Two bad things happened to me this week.
- On my way to the store, I saw an orange blob on the driveway that looked EXACTLY like a very tiny fetus. I made a note to get my camera and take a picture when I returned, but then I accidentally drove over it. SORRY, FETUS!
- I ate a plateful of fettucine at 10 AM on Friday and that was pretty much the end of my day.
But then two great things happened to me this week.
Stephanie the Rocket Scientist forked over the Honest Scrap award to me and some other worthy bloggers. Stephanie is my hero, because somehow she manages a full-time job (she IS a rocket scientist, yo), a family (complete with BABY), a prolific writing career, AND two whole blogs, both of which are actually very good and clearly take a lot of work. Please check out Stephanie’s other awesome blog: Ask Me Anything, where, truly, you can ask her ANYthing and she will answer.
So, having accepted this award publicly, I’m s’posed to tell you 10 “honest” things about myself. Is there anything I haven’t already forced upon you? Oh, yes. Yes, there is.
- When I was a little kid, I thought I was Zsa Zsa Gabor. I talked like her, and adults encouraged me. I didn’t pretend to be Zsa Zsa Gabor. I literally thought I was her.

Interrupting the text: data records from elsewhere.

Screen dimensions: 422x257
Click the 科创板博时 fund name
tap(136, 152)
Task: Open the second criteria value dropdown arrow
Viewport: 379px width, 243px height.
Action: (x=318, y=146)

- I actually used the phrase “I creamed my jeans” not too long ago in reference to hearing the song “Grease” on the radio.
- Sometimes I’m afraid to go in our basement because there’s a sleeping bag on the sofa and what if there’s someone IN the sleeping bag?

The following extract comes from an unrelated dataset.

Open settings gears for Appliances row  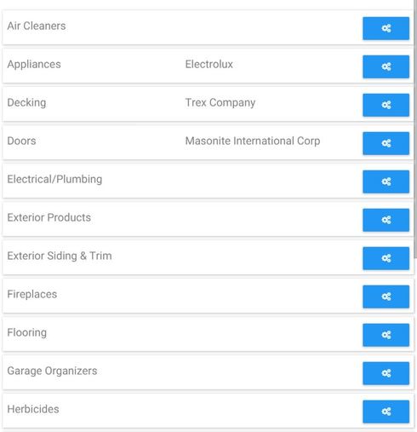(386, 66)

- I once wrote a love song to pork roast titled “All of My Pork.” It was sung to the tune of Led Zeppelin’s “All of My Love, and, yes, I was stoned.
- Even tho I’ve showered every day, I still have that damn Band-Aid outline on my knee.
- I may be a little bit addicted to Vicodin.
- I was originally going to call this blog “The Naked Copyeditor.” Can anyone tell me how many posts I’ve written about copyediting?
- Based on watching “Batman” as a kid, I grew up thinking men’s “packages” were, like, all one thing instead of three things. Boy, was I surprised on my wedding night.
- I’ve never been into younger men, but I would totally give it up for Robert Pattinson.
- I will always choose cake over death.
The other great thing is that I WON a T-shirt from GoingLikeSixty simply for saying, “Cake or death.” Other great entries were “128 or 6″ and “WD-40 or Astroglide.” Check it out here. So now I get to choose my very own T-shirt from TeesForAll.
If anyone wants to help me pick out a shirt, I welcome your suggestions. Check out the site and leave me a comment. I will wear ANYthing.